Principal photography began in September 2022 in Vancouver, Canada. The film reportedly entered post-production by November, with Margot Robbie attached as an executive producer. Post-production took place at the newly opened Elemental Post Opens Studio in Vancouver, and wrapped up in February 2023, while Warden stated that he would not move forward with the project in the same month until after completing the promotion and release cycle for Cocaine Bear (2023). In August, the film was presented at market screenings during the 48th Toronto International Film Festival.

Weaving stated that her character, a pop star named Sofia, was inspired by Christina Aguilera, Britney Spears, and Madonna.

==Release==
Borderline was released in theaters and on digital platforms in the United States on March 14, 2025, by Magnet Releasing.

===Home media===
The film was released on Blu-ray and DVD by Magnolia Home Entertainment on June 10, 2025.

==Reception==
 Metacritic, which uses a weighted average, assigned the film a score of 58 out of 100, based on six critics, indicating "mixed or average" reviews.

B.J. Colangelo of /Film found Borderline to be a thought-provoking horror-comedy with "some pretty fantastic performances", that cleverly subverts gender expectations and societal norms, while effectively blending humor with a chilling commentary on obsession and mental health. Brennan Klein of Screen Rant rated the film 7/10, also praising the performances of Samara Weaving and Ray Nicholson while noting that it effectively utilized its limited budget despite flaws like a "slow" opening act and a disappointing performance by Eric Dane, ultimately declaring that it "consistently delivers both thrills and laughs" with a "vibrant music sensibility".

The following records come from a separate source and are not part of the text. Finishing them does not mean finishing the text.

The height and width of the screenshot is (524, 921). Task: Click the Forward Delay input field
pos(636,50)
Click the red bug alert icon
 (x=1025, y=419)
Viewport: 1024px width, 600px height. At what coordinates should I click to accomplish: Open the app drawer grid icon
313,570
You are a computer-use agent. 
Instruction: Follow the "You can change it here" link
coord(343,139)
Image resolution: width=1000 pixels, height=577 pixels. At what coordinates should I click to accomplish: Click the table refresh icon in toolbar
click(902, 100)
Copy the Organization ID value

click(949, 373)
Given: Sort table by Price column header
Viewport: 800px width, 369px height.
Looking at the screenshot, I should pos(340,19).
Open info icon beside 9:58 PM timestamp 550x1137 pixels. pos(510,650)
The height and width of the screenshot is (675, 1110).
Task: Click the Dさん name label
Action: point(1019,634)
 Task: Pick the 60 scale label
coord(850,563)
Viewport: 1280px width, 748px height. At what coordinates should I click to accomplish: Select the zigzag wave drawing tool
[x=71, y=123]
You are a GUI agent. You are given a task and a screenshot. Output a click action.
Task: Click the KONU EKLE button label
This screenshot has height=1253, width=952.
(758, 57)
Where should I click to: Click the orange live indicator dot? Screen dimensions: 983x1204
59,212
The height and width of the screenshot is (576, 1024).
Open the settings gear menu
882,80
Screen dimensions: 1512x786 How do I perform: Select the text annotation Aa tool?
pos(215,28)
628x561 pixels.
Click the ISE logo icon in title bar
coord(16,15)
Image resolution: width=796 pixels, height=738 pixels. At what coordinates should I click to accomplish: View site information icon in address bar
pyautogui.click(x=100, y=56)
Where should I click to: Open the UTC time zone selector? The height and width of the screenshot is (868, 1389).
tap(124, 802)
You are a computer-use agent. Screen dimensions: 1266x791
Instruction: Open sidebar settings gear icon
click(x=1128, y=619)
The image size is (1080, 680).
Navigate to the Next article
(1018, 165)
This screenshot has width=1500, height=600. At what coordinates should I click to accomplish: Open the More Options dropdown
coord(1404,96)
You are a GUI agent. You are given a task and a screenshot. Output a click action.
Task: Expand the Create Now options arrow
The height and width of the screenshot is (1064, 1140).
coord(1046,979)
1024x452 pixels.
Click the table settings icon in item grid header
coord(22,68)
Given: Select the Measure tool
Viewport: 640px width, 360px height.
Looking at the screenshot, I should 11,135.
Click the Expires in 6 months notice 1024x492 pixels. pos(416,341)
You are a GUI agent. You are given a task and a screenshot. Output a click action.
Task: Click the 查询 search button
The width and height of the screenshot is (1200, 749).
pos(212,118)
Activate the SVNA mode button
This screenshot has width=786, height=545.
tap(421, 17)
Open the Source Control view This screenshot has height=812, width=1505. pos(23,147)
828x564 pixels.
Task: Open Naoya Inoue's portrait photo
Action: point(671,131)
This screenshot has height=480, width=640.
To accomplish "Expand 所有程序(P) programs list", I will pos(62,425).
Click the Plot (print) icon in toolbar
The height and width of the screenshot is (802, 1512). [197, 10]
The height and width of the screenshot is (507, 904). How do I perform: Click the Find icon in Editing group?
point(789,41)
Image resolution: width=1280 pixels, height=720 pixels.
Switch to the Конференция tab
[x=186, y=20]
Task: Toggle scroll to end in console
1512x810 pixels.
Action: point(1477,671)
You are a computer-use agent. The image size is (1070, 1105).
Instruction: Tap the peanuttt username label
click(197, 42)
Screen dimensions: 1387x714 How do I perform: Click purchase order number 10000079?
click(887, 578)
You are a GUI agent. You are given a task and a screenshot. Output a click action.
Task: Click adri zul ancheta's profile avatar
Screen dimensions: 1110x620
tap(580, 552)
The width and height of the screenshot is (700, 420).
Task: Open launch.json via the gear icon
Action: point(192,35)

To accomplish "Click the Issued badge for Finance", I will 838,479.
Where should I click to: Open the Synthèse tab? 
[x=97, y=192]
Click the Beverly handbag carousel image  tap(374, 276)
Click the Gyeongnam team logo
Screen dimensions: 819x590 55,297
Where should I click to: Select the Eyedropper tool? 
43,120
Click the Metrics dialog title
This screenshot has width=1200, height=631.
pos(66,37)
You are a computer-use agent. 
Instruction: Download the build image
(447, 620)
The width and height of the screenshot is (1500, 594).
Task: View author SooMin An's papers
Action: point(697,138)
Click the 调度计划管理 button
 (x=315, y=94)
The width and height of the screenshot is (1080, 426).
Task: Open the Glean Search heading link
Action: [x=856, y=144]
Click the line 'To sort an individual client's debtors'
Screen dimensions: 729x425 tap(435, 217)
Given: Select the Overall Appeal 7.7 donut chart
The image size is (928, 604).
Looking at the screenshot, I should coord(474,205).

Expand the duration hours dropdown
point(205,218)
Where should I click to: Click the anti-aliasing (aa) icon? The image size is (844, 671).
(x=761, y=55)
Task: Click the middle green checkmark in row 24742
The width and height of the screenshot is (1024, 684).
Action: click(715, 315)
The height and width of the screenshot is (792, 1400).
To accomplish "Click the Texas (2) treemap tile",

Clint Worthington of RogerEbert.com gave the film 2.5 out of 4 stars, describing it as "a droll mixture" of humor and horror that devolves into a "confounding tonal mess" that fails to balance its dark themes, undermining potentially interesting dynamics between the characters despite some memorable moments and performances. Meagan Navarro of Bloody Disgusting rated the film 2 out of 5 stars, criticizing Jimmy Warden's "disjointed storytelling" that trivializes serious subject matter, leading to a "confused" and "directionless" narrative that squanders the strong leads and diminishes its potential impact.